User Experience is as successful as the accuracy of user knowledge. Which means that the more you know about your user, the better your final product can turn out. What your user wants, thinks, says, needs, and feels, are all important insights for developing a smooth user experience. Empathy maps are a powerful tool that allows us to understand the fundamentals of the user requirements and visualize it. Let us take a peek into how to create and understand the purpose of empathy maps in under 10 minutes.
What are Empathy Maps and when to use them
An empathy map is a collaborative tool teams can use to gain a deeper insight into their customers. Empathy maps can be used to represent a segment of users and can be a great substitute for traditional user personas. These can be developed to get an empathetic insight into the user’s mind by focusing on user thoughts rather than on demographic details. Empathy maps can affect the entire project by transitivity and therefore, it is important that they are built through real data and not based on assumptions.

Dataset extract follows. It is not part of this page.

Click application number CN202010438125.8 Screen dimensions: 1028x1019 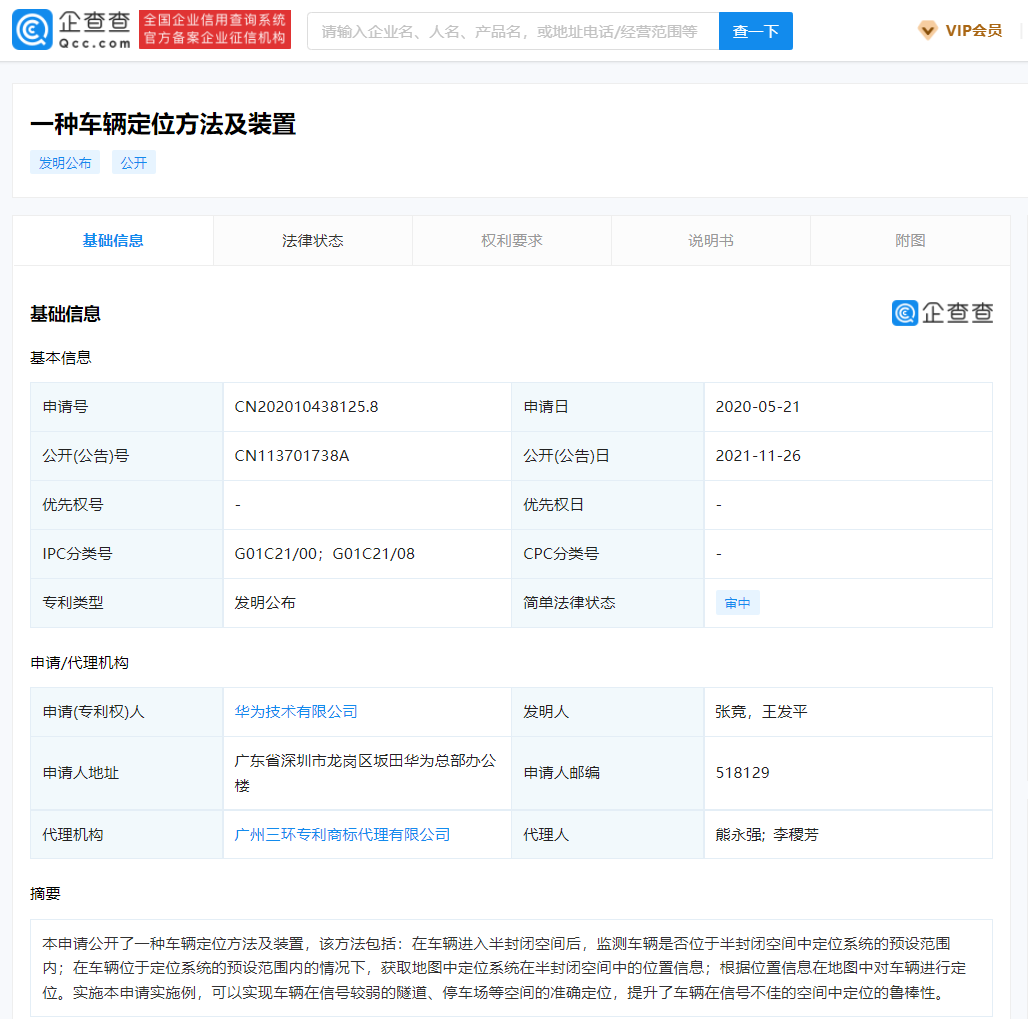pos(308,406)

Empathy maps should ideally be created after user research like interviews or contextual inquiries. This leads to more accurate mapping of the user needs and the empathy maps can turn out well. There are two kinds of Empathy maps: a quick empathy map that can be drawn with basic information and a detailed empathy map. We will be focusing on the quick map and look into the process of drawing it under 10 minutes.
Creating a quick persona
The traditional Empathy map consists of four quadrants. These quadrants provide an insight into what the user thinks, feels, says, and does.
Says:
The first quadrant is the one that includes everything the user has said out loud in the user research. It includes statements such as
“I enjoy using this feature as it provides me with visually appealing data in the reports.”
OR
“I do not like this service because they never seem to take my feedback seriously.”
These statements give us an insight into what the user consciously thinks of a certain product or feature. This quadrant is known as the statement quadrant.
Thinks:
The second quadrant is a little tricky to capture as most times the user says what they think out loud. It is, of course, possible that certain statements are repeated in the first and second quadrant. However, it is important that we pay attention to what the user is hesitant to say or what the user is unable to vocalize. Are they sugarcoating their feedback for your benefit? Record it! This quadrant will have statements like
“I don’t use this service because it is annoying to fill all the details every time.”
OR
“I don’t care about this feature, and yet it pops up every time.”
Don’t makeup details but pay attention to the user when interacting with them and you will uncover insights for the thought quadrant.
Does:
Often what the user does is widely different from what they think or say. During the research pay attention to what the user is doing. Maybe they use a roundabout way to get a certain task done or they refresh the page several times. Record these insights in the task quadrant. For example,
The user does not use the report generator even though it is supposed to ease their work.
Feels:
The fourth quadrant is the one where you need to record the user’s feelings or their emotional state. This can be done by paying attention to the user during the research. The fourth quadrant involves statements along with the feelings to specify what is happening. For example,
Frustrated: The reports won’t load.
Excited: A lot of data is processed in 3 seconds.
Confused: Unclear about a feature.
These statements will allow you to analyze the reactions of the user on a base level.
Empathy map in design thinking for better results
If Empathy mapping is done right, it can save a lot of time and gather user insights that the users themselves are unaware of. These insights are key to the success of any project. One of the biggest benefits of Empathy mapping is that they remove any bias from our minds and bring the entire team to a shared understanding of the user.
Empathy maps can also uncover any gaps in your user research and help you understand what drives the decisions that the users make. All of this results in making informed project decisions. There are many empathy map templates and variations of this technique that you can use as per your project but this is the quickest and most commonly used technique to create empathy maps. Now that you know this can be achieved in 10-minutes, create some empathy map examples and time yourself to maintain the speed.